Expanding the program
Schulz and his fellow team of paramedics respond to many calls for help. But they can only answer a call within the hours they are available — usually from 9 a.m. to 9 p.m. The overnight hours are left unfilled, when paramedics say lots of calls happen, especially mental health calls.
Over the summer, Council Member Alison Alter pushed to have more money for paramedics included in the budget so the program can run 24/7.
“This is really important if we want to grow as a city,” Alter said. The city can respond to calls for help "without having to add a million [fire and EMS] stations as we grow.”
Webber said expansion is important for consistency.
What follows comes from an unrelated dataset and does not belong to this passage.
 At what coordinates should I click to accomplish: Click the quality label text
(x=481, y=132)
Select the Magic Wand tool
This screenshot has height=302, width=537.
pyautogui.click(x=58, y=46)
“People do call 24 hours a day … the system never sleeps,” he said. “But during the day, certain calls are diverted [to C4]. During the nighttime, those kinds of calls have to be handled in the traditional manner, and that creates confusion for paramedics in the field.”
While consistency is important, Webber said, fewer resources are available at night, like walk-in clinics and other social services.
“But we could potentially verify the stability of the caller and provide medical advice or maybe a temporary solution overnight, and then set up followup the next day,” Webber said. "Again, potentially keeping from sending that ambulance to that call."
The goal is to have the program 24/7 by late next year. But Xie said there is more to be done.
“It’s a good start,” she said. “And it's good to celebrate it, but we shouldn't feel like we’ve made it to the end zone yet.”